**TEXT EXTRACT**
Outcry after US broadcaster pulls programme on alleged abuses at Trump deportation prison

by · TheJournal.ie

THE LEADERSHIP OF US broadcaster CBS News is facing accusations of political meddling over a last-minute decision to not air a report on the notorious Salvadoran prison where US President Donald Trump has sent deported migrants.

CBS had been due to air the investigation late last night about alleged abuses at the CECOT centre in El Salvador on its flagship “60 Minutes” program, seen by many as one of the most prestigious and hard-hitting institutions in US journalism.

But the broadcaster quietly announced hours before showtime that the segment would “air in a future broadcast,” replacing it with a piece on the sherpas working on Mount Everest.

**ACTIONS TO TAKE**
**1.** Answer these from the article on the pulled CBS segment:
(a) In which country is the CECOT centre located?
(b) On which program was the investigation due to air?
(c) What did CBS air in place of the segment?
**2.** Write the next few paragraphs of the article on the pulled CBS segment, picking up after its final sentence.

**SOURCE EXCERPT**
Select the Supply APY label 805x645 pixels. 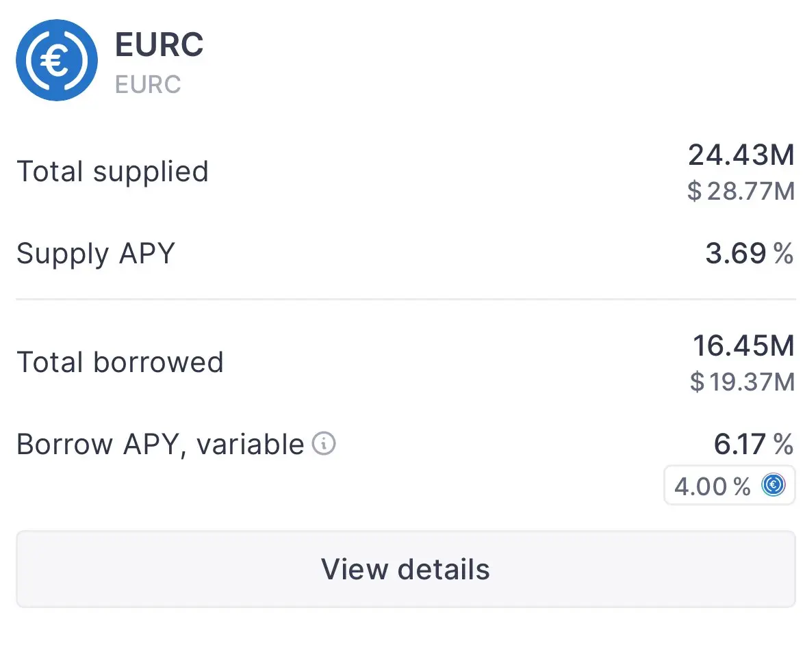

**PER-TASK ANSWERS**
**1.**
(a) El Salvador
(b) "60 Minutes"
(c) A piece on the sherpas working on Mount Everest

**2.**
It’s the latest clash involving elements of the US media industry and how it covers Trump’s second term, coming a short few months after the ABC broadcaster suspended Jimmy Kimmel’s late-night chat show over comments about the killing of far-right activist Charlie Kirk, amid criticism from Trump. Kimmel was quickly reinstated, however, following backlash across the political spectrum.

CBS, which was purchased by the Trump-linked Ellison family earlier this year, said that the prison report needed “additional reporting.”

Multiple US media outlets quoted the “60 Minutes” correspondent who oversaw the report as saying it had been pulled for political reasons.

“Pulling it now, after every rigorous internal check has been met, is not an editorial decision, it is a political one,” Sharyn Alfonsi said in a note to CBS staff first leaked by The Wall Street Journal.

CECOT is a huge, maximum security facility touted by El Salvador’s right-wing President Nayib Bukele as the centrepiece of his attempt to rid the Central American country of narco-gangs.

Human rights activists say inmates there are treated brutally.

The facility has been at the centre of major US legal case since March, when the Trump administration sent hundreds of Venezuelan and other migrants there despite a judge’s order that they be returned to the United States.

Several deportees who have since been released have described repeated abuse at the facility.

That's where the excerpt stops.